# GIVEN PASSAGE:
Self-Attention

Self-Attention | 自注意力机制

1. What is Self-Attention? | 什么是自注意力机制？

Self-Attention is a type of attention mechanism used in neural networks, particularly in Transformer models, where each element in an input sequence attends to (or interacts with) every other element in the same sequence. The purpose of self-attention is to allow the model to understand relationships between different parts of the sequence, regardless of their position in the sequence.

Self-attention is especially useful in tasks where context matters, such as machine translation, text summarization, and image processing, because it helps the model capture both short-term and long-term dependencies between elements in the input. 自注意力机制 是神经网络中的一种注意力机制，特别在 Transformer 模型 中广泛使用，它使输入序列中的每个元素可以关注（或与）同一序列中的其他元素进行交互。自注意力机制的目的是使模型能够理解序列中不同部分之间的关系，无论它们在序列中的位置如何。

自注意力机制在上下文信息重要的任务中非常有用，例如 机器翻译、文本摘要 和 图像处理，因为它帮助模型捕捉输入中元素之间的短期和长期依赖关系。

2. How Does Self-Attention Work? | 自注意力机制是如何工作的？

# RECORDED INFORMATION:
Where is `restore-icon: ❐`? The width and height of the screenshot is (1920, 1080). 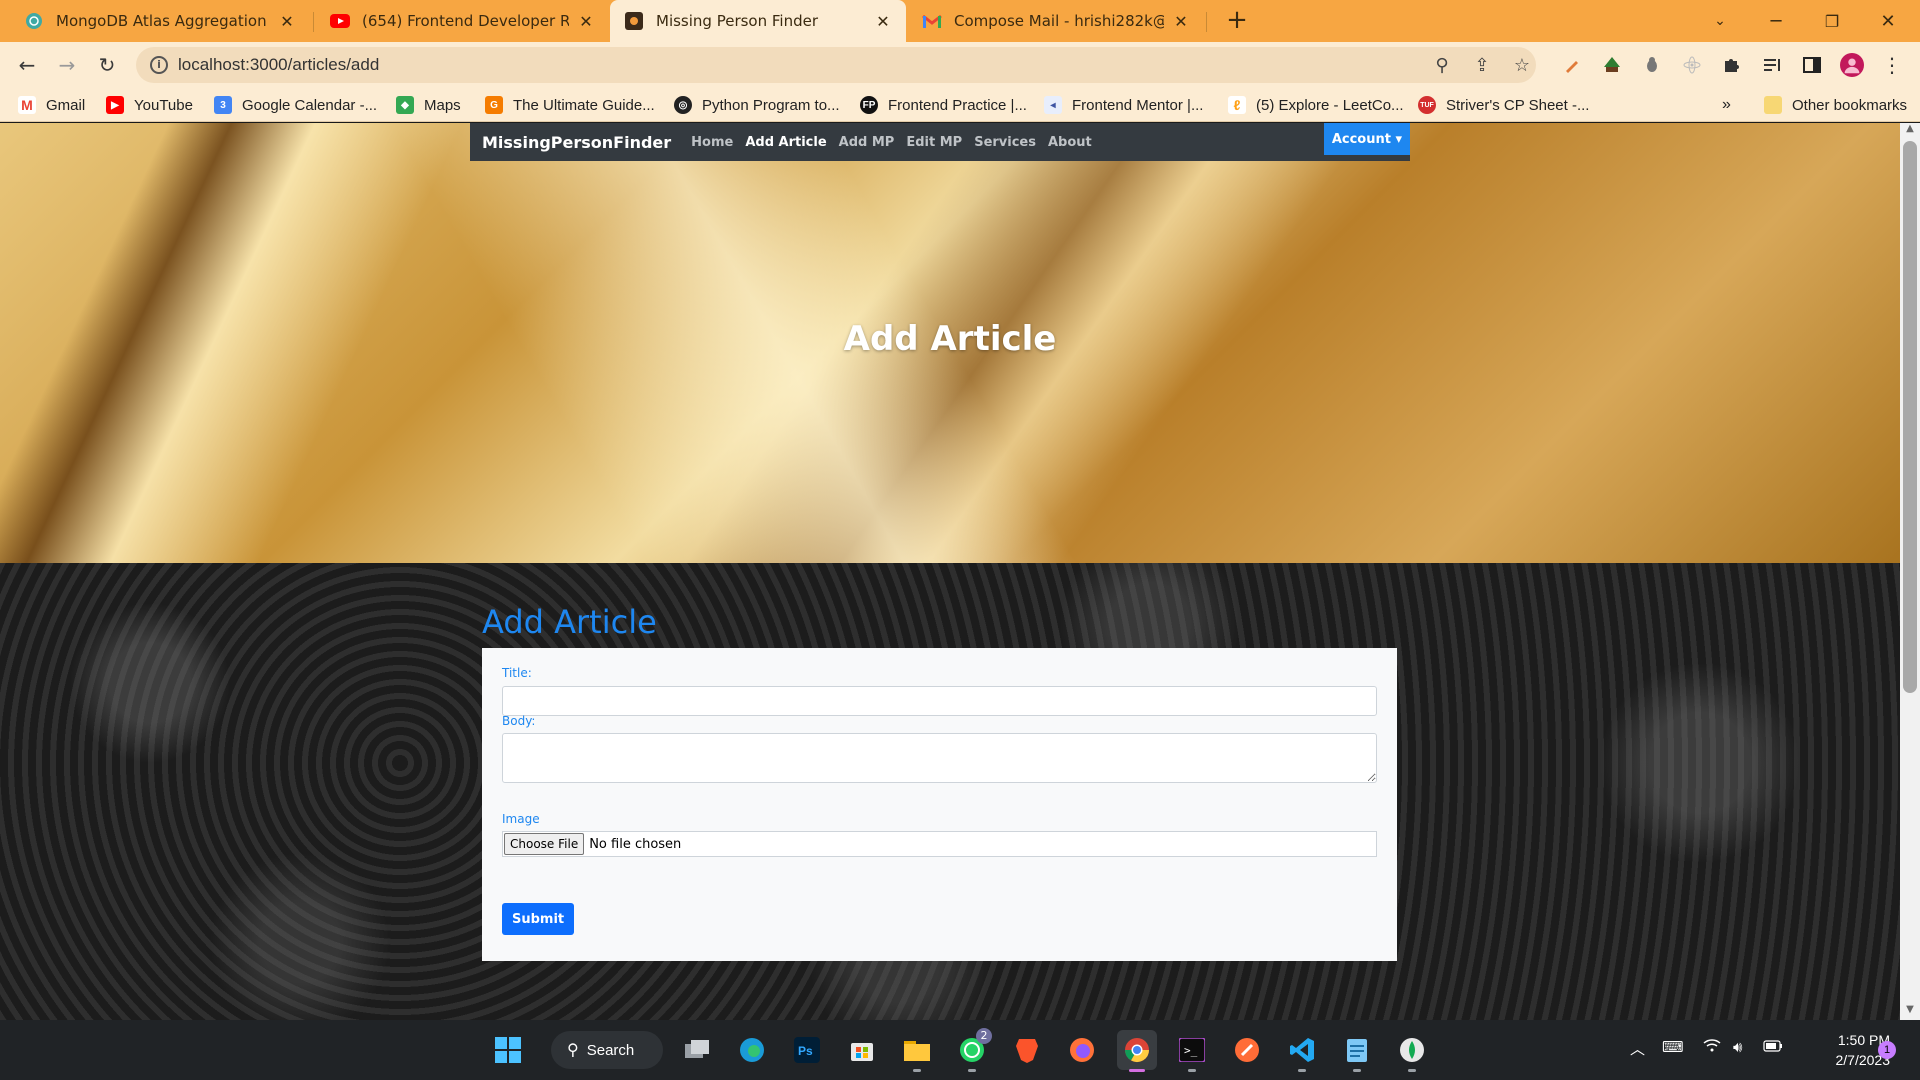 restore-icon: ❐ is located at coordinates (1832, 21).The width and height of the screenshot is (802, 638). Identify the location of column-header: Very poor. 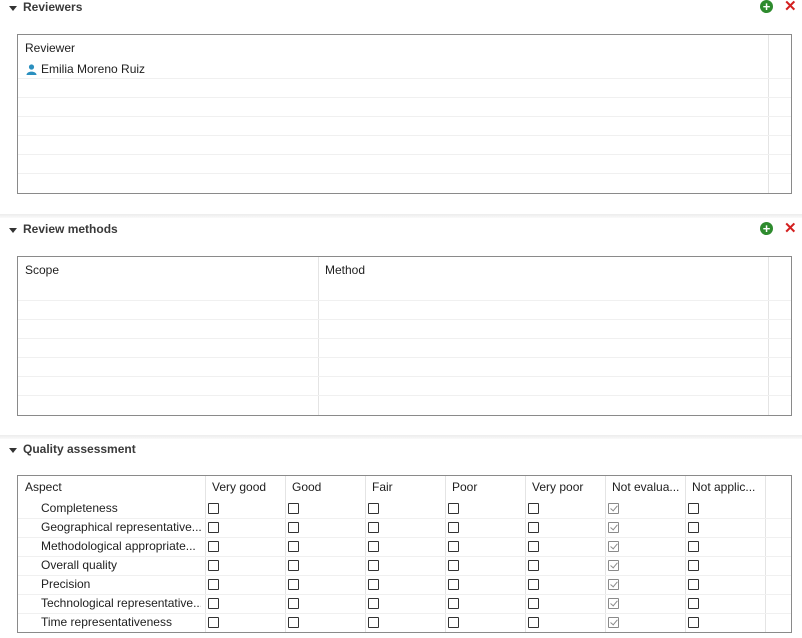
(565, 487).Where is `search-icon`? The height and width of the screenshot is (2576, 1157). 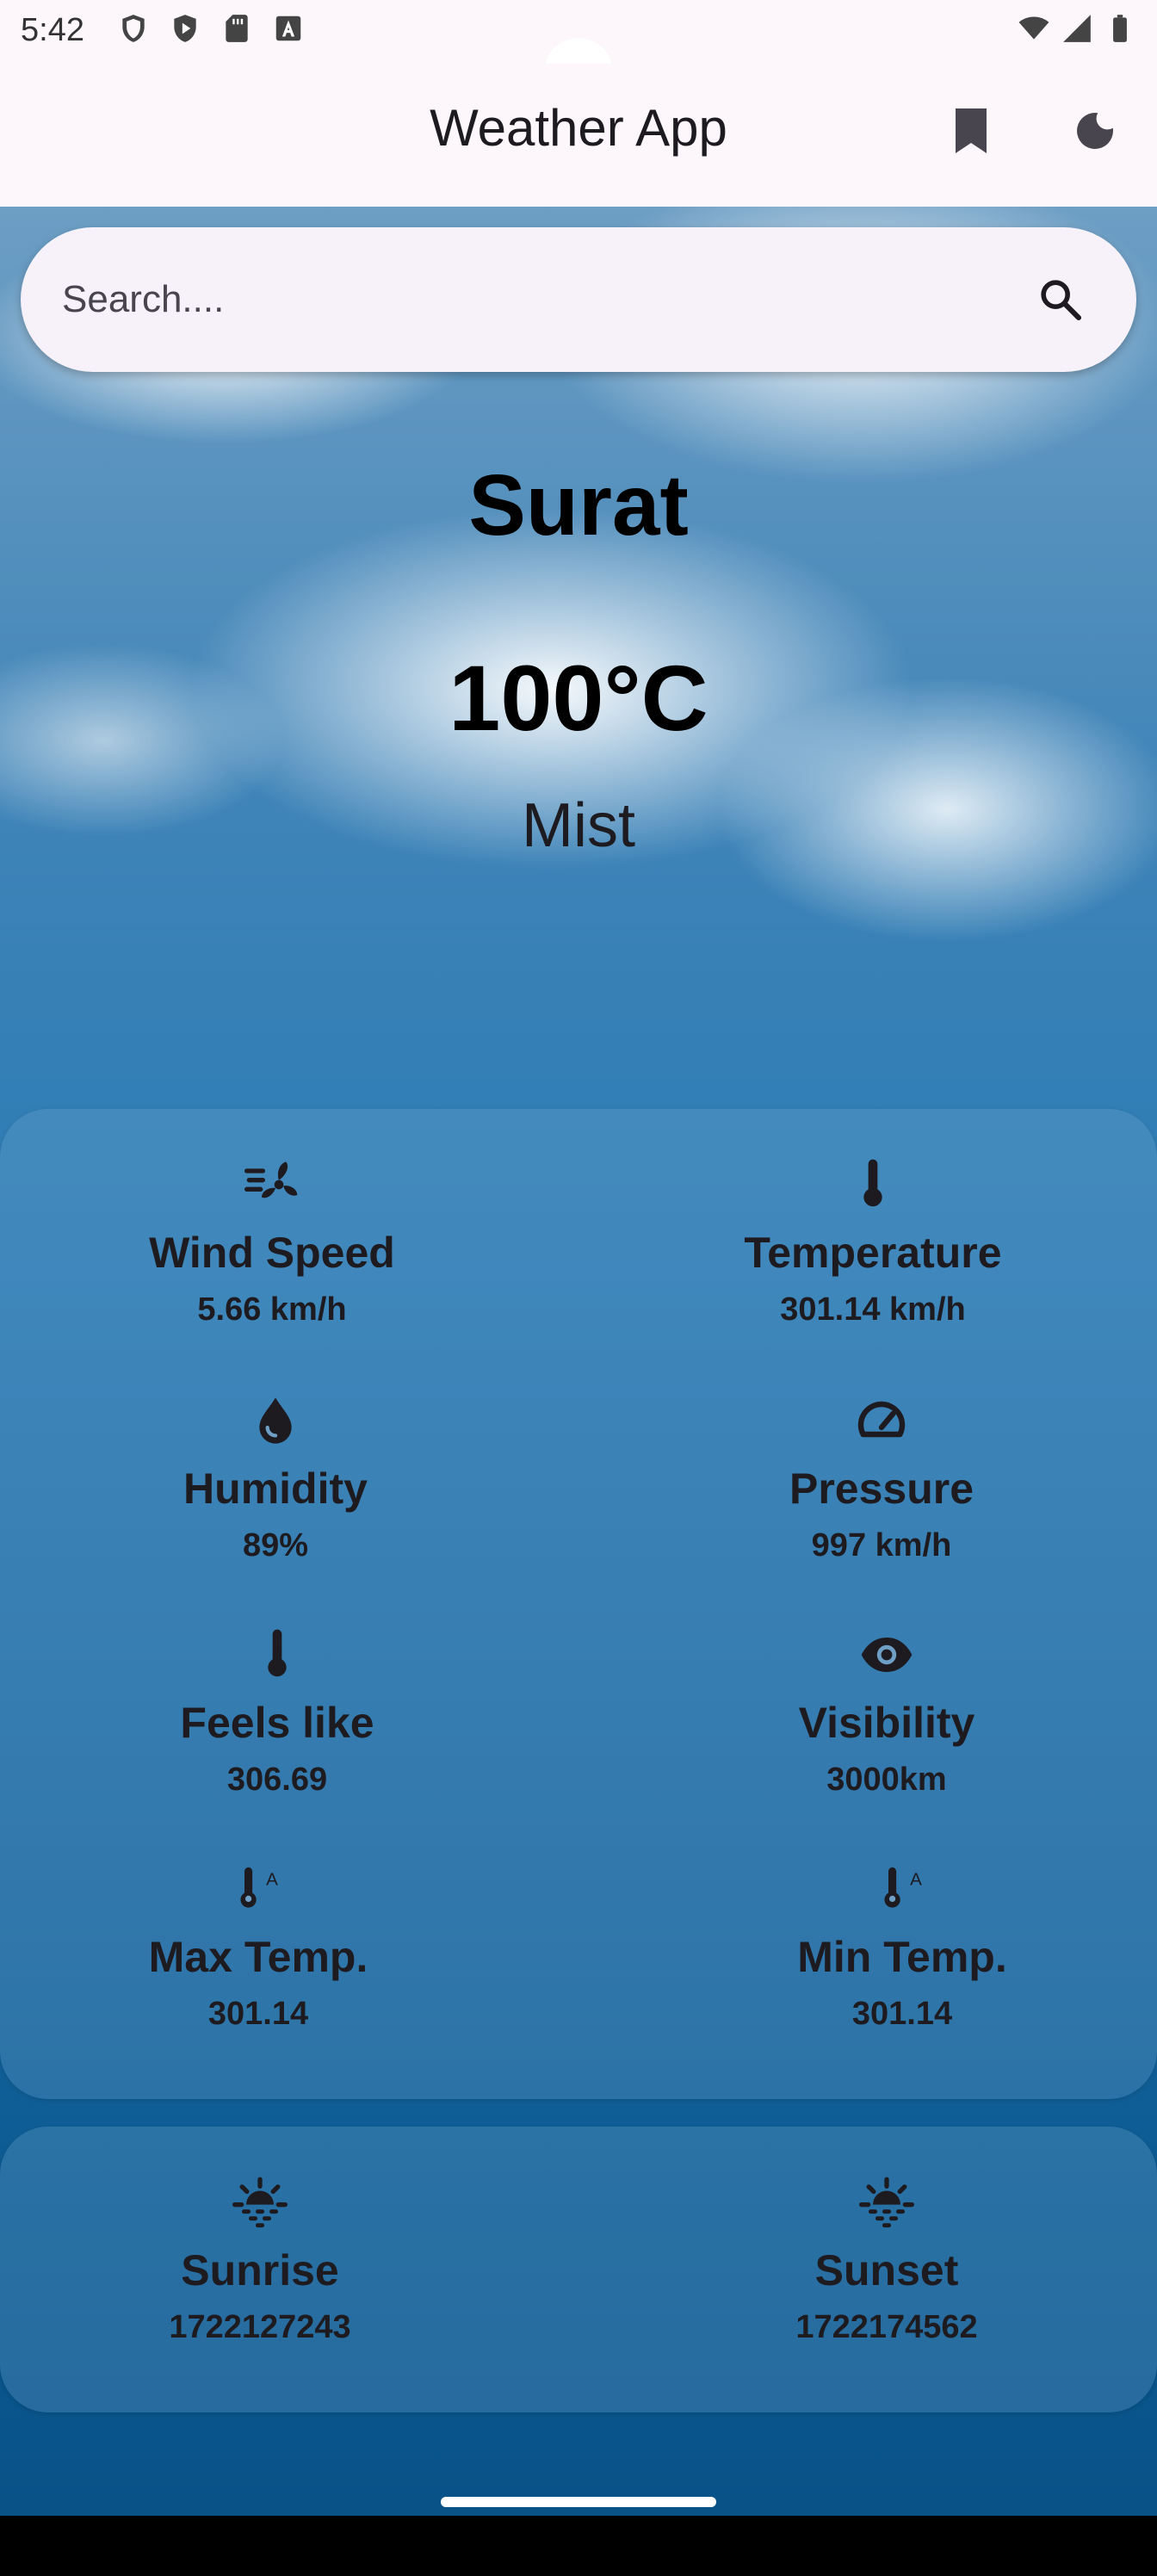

# QUESTIONS:
(1) Decide whether each statement agrees with the self-attention passage, answering yes or no and quoting the deciding words.
(a) In self-attention, each element of an input sequence interacts with every other element in the same sequence.
(b) Self-attention helps a model capture only short-term dependencies between elements.
(c) Image processing is named as a task where self-attention is useful.
(2) Reproduce the part of the self-attention passage starting with "1. What is Self-Attention?" and going on through "in the sequence.".

# ANSWERS PROVIDED:
(1)
(a) Yes: "each element in an input sequence attends to (or interacts with) every other element in the same sequence"
(b) No: "it helps the model capture both short-term and long-term dependencies between elements in the input"
(c) Yes: "such as machine translation, text summarization, and image processing"

(2)
1. What is Self-Attention? | 什么是自注意力机制？

Self-Attention is a type of attention mechanism used in neural networks, particularly in Transformer models, where each element in an input sequence attends to (or interacts with) every other element in the same sequence. The purpose of self-attention is to allow the model to understand relationships between different parts of the sequence, regardless of their position in the sequence.